ギリシャのオリーブオイル業界に関する調査、生産者に「規格化」を要請
新たな研究により、ギリシャのオリーブオイル産業における課題が明らかになり、規模の経済を実現することでこれらの問題を克服する方策が示唆されている。
ギリシャ国立銀行(PDF)が最近開始したギリシャ産オリーブオイルに関する調査では、興味深い新たな知見が得られたほか、以前から知られていた事実も改めて浮き彫りになった。

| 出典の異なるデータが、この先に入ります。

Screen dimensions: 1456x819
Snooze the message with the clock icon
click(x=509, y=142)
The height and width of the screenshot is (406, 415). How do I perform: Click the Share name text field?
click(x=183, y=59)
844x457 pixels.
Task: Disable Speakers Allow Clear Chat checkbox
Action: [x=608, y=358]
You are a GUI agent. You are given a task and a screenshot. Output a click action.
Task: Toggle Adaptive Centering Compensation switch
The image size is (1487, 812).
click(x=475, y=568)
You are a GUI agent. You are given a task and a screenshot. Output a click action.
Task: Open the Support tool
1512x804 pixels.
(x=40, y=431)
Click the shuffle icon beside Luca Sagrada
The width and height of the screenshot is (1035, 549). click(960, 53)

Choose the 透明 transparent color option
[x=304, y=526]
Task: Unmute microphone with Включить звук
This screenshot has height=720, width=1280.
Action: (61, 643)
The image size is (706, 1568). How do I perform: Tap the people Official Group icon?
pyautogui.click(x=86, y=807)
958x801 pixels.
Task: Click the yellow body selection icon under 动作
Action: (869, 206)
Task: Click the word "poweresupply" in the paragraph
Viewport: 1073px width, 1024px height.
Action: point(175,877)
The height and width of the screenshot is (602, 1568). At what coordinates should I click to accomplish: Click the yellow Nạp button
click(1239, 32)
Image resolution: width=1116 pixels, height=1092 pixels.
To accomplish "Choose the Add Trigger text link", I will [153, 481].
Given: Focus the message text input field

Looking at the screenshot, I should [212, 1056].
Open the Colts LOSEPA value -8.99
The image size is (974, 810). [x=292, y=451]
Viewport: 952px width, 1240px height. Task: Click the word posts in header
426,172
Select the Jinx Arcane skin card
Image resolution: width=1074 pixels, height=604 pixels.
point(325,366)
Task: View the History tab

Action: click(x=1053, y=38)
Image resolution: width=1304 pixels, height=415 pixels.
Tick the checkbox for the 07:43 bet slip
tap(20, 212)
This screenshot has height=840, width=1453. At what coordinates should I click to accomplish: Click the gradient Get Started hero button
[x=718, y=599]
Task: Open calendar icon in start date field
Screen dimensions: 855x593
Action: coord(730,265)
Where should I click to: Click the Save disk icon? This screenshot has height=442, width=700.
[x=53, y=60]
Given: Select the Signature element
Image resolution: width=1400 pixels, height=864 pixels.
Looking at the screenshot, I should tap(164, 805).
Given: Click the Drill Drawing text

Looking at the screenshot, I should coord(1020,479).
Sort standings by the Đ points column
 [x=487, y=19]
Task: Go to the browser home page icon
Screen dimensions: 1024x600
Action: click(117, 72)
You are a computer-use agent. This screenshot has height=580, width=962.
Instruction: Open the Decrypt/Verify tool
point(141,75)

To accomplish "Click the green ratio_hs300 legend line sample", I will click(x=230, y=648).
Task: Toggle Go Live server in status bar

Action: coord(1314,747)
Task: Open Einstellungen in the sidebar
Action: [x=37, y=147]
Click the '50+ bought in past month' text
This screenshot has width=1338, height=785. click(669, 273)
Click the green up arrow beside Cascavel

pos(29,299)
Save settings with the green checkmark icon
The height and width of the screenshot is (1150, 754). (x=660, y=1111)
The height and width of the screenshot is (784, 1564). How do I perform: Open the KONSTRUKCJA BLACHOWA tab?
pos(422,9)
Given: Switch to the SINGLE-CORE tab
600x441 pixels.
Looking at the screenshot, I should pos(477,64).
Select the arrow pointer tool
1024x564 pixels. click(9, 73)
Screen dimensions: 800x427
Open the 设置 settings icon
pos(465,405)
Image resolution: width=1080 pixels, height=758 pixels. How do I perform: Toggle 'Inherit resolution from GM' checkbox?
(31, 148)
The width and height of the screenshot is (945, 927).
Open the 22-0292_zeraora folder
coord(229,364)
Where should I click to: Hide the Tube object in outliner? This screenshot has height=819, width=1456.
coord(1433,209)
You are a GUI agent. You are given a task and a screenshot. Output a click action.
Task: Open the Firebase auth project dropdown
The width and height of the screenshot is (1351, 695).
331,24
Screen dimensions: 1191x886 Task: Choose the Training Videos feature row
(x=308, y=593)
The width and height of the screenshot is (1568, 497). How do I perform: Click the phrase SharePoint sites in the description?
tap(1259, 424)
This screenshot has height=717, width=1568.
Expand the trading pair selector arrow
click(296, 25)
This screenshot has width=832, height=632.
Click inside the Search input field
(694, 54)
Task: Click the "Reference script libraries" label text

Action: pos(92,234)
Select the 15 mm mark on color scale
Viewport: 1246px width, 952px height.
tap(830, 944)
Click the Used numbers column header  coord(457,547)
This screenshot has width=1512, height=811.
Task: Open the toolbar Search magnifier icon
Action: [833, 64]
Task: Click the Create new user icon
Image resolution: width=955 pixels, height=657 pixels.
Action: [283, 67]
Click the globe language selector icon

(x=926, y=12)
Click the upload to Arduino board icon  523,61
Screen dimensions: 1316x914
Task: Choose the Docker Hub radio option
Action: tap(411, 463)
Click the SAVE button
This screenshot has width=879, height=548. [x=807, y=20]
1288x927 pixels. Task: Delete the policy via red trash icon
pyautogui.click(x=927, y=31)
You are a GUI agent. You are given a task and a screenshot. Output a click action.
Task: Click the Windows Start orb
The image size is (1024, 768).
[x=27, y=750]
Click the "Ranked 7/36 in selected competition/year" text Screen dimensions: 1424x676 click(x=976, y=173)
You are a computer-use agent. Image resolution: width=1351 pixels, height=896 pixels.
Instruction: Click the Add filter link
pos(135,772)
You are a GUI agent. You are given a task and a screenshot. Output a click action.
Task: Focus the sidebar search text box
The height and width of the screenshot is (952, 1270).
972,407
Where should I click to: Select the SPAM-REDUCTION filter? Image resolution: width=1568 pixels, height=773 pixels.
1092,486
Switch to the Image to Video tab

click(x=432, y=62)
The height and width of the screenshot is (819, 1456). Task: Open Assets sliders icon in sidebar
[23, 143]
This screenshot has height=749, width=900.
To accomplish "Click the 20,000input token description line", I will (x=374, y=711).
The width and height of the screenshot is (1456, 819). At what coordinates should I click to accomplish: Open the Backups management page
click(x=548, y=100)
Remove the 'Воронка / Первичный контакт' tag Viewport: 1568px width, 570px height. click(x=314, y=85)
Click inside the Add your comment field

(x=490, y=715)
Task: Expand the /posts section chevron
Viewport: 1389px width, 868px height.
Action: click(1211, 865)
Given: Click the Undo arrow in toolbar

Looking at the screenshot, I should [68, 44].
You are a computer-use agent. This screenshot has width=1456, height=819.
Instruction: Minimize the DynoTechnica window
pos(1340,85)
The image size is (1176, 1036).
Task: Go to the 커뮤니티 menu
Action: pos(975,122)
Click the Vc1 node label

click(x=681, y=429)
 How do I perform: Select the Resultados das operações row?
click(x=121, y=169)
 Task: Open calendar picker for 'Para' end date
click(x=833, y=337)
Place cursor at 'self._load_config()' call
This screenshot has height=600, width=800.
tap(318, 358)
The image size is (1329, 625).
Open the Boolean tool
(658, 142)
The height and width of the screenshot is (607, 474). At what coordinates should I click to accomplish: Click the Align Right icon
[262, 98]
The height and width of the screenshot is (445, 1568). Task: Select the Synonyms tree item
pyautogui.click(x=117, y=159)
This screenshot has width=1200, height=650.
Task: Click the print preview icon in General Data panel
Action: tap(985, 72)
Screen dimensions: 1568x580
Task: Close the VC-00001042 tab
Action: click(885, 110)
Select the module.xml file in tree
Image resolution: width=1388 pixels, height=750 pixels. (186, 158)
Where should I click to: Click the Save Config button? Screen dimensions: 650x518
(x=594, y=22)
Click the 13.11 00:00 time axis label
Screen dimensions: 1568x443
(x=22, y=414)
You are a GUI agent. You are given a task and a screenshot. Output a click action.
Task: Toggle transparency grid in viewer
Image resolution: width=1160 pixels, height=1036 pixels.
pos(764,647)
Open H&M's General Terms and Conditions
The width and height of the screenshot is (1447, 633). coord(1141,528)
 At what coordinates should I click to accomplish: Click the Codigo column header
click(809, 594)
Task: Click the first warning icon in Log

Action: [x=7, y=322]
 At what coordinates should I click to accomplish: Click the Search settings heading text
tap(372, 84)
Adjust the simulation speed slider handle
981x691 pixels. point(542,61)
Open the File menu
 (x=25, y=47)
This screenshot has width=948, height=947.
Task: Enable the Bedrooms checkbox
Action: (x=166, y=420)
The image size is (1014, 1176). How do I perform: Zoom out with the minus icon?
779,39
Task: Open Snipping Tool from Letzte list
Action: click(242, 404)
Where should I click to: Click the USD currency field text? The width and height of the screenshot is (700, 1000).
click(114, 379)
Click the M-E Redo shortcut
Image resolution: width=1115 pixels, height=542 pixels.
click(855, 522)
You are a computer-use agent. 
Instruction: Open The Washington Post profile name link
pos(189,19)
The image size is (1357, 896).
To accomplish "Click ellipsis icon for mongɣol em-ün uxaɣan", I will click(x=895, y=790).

オリーブオイルは、農業生産総額の11%を占めることから、ギリシャ経済において極めて重要な役割を果たしている。2009年には、総生産量37万トンが国内総生産(GDP)の0.3%を占めたのに対し、スペインでは0.2%、イタリアでは0.1%であった。
ギリシャは品質の面で優れており、ギリシャ産オリーブオイルの約75%がエクストラバージンであるのに対し、イタリアでは45%、スペインでは30%にとどまっている(これは主に同国の特殊な地形に起因する)。
しかし、ギリシャの生産者はこの好機を十分に捉え、発展させることに成功していない。むしろ、オリーブオイルの生産量は減少傾向にあり、1990年には世界生産量の16%を占めていたものが、2009年には12%にまで低下した。報告書によると、その原因は、加工、規格化、販促といった生産の全段階における構造的な弱点にある。
オリーブオイル産業の細分化は、生産拡大に向けたあらゆる試みを阻害するだけでなく、ダイナミックな世界的な販促活動への取り組みをも同様に損なっている。さらに、欧州連合(EU)の補助金が減少していることも、さらなる悪影響を及ぼすだろう。 そして最後に、搾油所が二段階抽出技術を採用するための財政的インセンティブがあるにもかかわらず、大多数の搾油所では依然として三段階抽出システムが利用されており、これはコスト増(二段階システムが0.16ユーロ/キロに対し、三段階システムは0.19ユーロ/キロ)を意味している。
解決策は何か。第一に、統合による規模の経済を実現し、クレタ島やペロポネソス半島のような生産性の高い地域に焦点を当てることで経費を削減することだ。 第二に、報告書は標準化を強く推奨している。ギリシャにおけるオリーブオイル標準化企業の年間売上高はわずか0.5百万ユーロであるのに対し、イタリアでは1.5百万ユーロ、スペインでは7.5百万ユーロにまで跳ね上がっている。したがって、バルク(ばら売り)のオリーブオイルの販売を避け、標準化されたオリーブオイルの大量生産へと効率的に転換すべきである。これは、品質管理の向上と、オリーブオイルを適切に宣伝・販促・輸出するための「臨界量」の創出を意味する。